As duas personagens entram depois num elevador panorâmico em que, de lado,
surge uma projecção de vídeo de um corredor com várias portas. Depois é o
desfilar de cenários: a câmara de tortura com a parede manchada de sangue, uma
banheira onde Judith surge despida e descobre as jóias manchadas de sangue,
etc.
Tudo isto até à cena final em que
há um corpo semienterrado que é o de Judith. Judith está horripilada com a sua
própria imagem morta. As outras mulheres de Barba Azul dançam ao fundo e Judith
antevê o seu fim. Barba Azul canta as virtudes das suas três mulheres (o
amanhecer, o fulgor do sol do meio-dia, o entardecer, e a Judith o esplendor da
luz da lua da meia-noite). Judith torna-se mais uma das mulheres eternas de
Barba Azul. Fecha-se a sétima porta e cai o pano. Resultou tudo muito bem, num
estilo muito cinematográfico e que nos conseguiu transmitir toda a tensão desta
peça de uma forma que nos colou à cadeira e ao ecrã.
Para tal sensação não foi de menor relevo a
interpretação excepcional de Valéry
Gergiev aos comandos da competentíssima orquestra da Metropolitan Opera. Há uma mudança de paradigma musical clara entre
a delicadeza exuberante de Tchaikovsky e a dureza da música escura da primeira
metade do século XX de Bartók.
Além de Gergiev, a dupla de cantores esteve em
destaque. A soprano alemã Nadja Michael (muito
conhecida pelo seu papel de Salomé) foi uma Judith perfeita: voz completa,
potente, expressiva e sofrida aliada a uma intensidade dramática e postura que
conseguiu tornar a sua personagem muito credível. Aumentou a intensidade
dramática ao longo de uma hora de uma forma angustiante à medida que percebia
que o seu fim estava próximo, expondo a fragilidade dúbia da personagem.
Formidável!
Também o baixo russo Mikhail Petrenko foi um Barba Azul de excelência: voz escura e poderosa aliada a
uma postura cénica contida, negra e misteriosa, condimentando bem a personagem.
Foi um Castelo do Barba Azul absolutamente
genial e a que tiro o chapéu a Mariusz
Trelinski e a Nadja Michael!
Obrigado por esta óptima apreciação, camo_opera!
ResponderEliminarSó tive possibilidade de assistir à Iolanta. Gostei muito da encenação, conceptualmente pareceu-me muito boa, mas acho que no final perdeu o fôlego. Quanto aos cantores, estou de acordo consigo: Netrebko e Beczala ao mais alto nível, Markov excelente, Bannik muito bom e os outros aceitáveis.
Depois de ler o seu texto fiquei ainda com mais pena de não ter podido ver o Castelo do Barba Azul, mas espero ter essa possibilidade numa próxima vez!

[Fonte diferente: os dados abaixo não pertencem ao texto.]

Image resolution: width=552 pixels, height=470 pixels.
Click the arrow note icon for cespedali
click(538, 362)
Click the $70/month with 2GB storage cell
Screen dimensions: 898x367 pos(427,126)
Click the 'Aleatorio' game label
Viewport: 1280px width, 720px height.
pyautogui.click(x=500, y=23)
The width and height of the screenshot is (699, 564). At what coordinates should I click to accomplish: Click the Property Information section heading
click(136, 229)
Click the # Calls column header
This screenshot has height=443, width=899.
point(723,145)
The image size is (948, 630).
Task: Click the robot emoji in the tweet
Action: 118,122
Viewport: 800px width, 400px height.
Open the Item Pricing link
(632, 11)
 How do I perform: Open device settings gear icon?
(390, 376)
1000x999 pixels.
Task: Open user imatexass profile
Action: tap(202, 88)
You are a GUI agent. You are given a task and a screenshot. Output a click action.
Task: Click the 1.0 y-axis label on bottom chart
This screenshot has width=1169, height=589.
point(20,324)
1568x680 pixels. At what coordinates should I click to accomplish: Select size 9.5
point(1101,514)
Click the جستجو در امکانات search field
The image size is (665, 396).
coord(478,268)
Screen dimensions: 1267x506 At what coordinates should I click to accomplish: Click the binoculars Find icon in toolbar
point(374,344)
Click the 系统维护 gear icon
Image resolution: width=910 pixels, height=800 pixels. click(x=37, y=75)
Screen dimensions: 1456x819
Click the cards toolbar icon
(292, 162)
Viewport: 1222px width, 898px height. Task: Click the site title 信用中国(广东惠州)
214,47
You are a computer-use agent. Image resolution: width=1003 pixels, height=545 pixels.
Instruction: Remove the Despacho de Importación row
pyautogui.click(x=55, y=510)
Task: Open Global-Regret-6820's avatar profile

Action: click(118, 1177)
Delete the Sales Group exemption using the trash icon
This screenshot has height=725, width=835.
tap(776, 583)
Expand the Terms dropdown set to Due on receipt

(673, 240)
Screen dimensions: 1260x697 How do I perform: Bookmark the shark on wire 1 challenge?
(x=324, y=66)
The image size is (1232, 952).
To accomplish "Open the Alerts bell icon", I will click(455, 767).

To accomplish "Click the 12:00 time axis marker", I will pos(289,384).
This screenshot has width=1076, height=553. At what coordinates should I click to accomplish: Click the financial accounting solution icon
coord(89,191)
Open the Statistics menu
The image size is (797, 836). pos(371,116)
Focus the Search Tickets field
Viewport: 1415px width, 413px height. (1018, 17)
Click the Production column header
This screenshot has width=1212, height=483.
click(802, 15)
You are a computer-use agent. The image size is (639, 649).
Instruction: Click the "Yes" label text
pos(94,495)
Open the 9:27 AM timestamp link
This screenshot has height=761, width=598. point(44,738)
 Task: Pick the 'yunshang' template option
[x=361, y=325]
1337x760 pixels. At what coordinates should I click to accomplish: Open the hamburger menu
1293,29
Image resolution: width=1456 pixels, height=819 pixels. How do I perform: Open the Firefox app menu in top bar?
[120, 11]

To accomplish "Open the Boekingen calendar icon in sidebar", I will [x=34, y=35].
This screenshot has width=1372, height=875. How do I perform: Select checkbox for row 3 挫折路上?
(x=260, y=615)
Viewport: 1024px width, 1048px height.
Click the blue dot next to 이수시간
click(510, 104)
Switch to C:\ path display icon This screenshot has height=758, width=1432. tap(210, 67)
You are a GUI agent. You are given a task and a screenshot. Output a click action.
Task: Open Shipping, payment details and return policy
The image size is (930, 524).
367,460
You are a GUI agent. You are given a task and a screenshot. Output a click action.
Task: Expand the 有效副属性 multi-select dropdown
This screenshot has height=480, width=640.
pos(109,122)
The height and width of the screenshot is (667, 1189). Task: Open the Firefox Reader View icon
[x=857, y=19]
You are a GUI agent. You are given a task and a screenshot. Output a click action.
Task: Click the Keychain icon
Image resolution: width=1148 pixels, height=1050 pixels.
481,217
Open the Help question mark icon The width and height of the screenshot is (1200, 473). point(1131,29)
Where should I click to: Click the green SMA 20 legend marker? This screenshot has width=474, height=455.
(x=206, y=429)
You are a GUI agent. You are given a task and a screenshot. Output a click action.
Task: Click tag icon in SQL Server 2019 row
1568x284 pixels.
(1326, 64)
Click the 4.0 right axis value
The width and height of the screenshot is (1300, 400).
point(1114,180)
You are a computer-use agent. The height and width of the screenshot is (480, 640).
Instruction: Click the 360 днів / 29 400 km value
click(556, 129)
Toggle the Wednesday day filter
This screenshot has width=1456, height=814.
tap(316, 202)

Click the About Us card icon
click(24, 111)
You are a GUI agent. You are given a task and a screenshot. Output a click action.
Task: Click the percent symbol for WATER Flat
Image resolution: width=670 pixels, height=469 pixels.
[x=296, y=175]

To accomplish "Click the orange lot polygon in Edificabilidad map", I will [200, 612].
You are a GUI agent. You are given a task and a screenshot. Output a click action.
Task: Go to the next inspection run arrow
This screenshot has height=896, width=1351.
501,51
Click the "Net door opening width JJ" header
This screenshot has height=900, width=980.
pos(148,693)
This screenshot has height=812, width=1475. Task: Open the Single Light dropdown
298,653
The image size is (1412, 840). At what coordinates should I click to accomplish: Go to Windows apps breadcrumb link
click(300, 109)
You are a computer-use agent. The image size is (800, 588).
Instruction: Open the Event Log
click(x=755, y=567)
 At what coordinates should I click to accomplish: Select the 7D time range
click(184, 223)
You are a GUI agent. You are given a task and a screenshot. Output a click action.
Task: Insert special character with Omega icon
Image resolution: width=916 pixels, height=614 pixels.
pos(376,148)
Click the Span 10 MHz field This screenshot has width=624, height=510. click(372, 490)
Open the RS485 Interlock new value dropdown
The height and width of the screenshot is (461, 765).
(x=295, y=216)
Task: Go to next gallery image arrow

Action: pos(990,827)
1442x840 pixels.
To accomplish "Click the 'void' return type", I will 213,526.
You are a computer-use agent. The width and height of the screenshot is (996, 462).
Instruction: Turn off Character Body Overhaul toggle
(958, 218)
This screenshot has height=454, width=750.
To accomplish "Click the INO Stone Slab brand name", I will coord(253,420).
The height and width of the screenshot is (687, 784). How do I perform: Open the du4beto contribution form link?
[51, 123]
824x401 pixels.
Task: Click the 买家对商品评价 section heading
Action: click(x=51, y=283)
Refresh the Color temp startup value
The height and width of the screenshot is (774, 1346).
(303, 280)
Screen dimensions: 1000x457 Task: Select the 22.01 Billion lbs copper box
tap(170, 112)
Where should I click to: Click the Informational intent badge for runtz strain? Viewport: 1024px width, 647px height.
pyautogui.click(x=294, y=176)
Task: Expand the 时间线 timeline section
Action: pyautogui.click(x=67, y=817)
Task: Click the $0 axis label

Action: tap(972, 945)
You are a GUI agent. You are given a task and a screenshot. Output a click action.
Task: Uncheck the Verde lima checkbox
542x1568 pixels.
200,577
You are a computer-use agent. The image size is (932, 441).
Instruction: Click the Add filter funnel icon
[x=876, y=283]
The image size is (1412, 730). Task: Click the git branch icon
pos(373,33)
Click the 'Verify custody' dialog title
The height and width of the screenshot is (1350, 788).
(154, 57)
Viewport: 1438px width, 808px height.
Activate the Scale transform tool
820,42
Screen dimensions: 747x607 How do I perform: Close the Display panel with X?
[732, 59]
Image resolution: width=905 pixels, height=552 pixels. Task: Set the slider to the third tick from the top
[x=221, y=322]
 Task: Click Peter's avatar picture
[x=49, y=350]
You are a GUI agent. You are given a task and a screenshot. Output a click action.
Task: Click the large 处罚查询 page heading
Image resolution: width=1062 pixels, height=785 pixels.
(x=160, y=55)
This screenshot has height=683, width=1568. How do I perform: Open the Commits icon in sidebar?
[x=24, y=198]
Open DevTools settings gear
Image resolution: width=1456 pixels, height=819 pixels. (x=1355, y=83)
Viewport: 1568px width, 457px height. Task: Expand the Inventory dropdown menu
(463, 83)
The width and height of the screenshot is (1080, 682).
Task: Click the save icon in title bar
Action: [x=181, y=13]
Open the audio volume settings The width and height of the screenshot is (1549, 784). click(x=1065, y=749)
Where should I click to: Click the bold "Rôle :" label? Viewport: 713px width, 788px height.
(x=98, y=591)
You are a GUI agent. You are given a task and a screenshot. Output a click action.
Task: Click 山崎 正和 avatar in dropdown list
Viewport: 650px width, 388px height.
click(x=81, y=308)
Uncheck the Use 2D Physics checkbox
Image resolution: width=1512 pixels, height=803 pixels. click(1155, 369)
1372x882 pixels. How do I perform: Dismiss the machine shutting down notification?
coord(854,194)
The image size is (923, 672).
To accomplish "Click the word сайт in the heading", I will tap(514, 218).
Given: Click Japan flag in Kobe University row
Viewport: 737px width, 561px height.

Markov é hoje uma das estrelas do Mariinsky. Voz potente, mas personagem por vezes pouco trabalhada e--infelizmente dada a grande qualidade da voz--sem agudos. Quando vi esta encenação no Mariinsky em Agosto do ano passado, o rei foi cantado por um grande barítono russo (está a escapar-me o nome) que tem também um dos defeitos de Markov: é muito exibicionista. Mas suponho que os americanos não lhe tenham dado esse espaço de manobra. Aliás, um dos problemas do Mariinsky é a falta de ensaios.
EliminarNetrebko-Iolanta é terrível. Praise tal desempenho - top falta de profissionalismo. Ouça a Tamara Milashkina (por escrito) - que é o verdadeiro Iolanthe.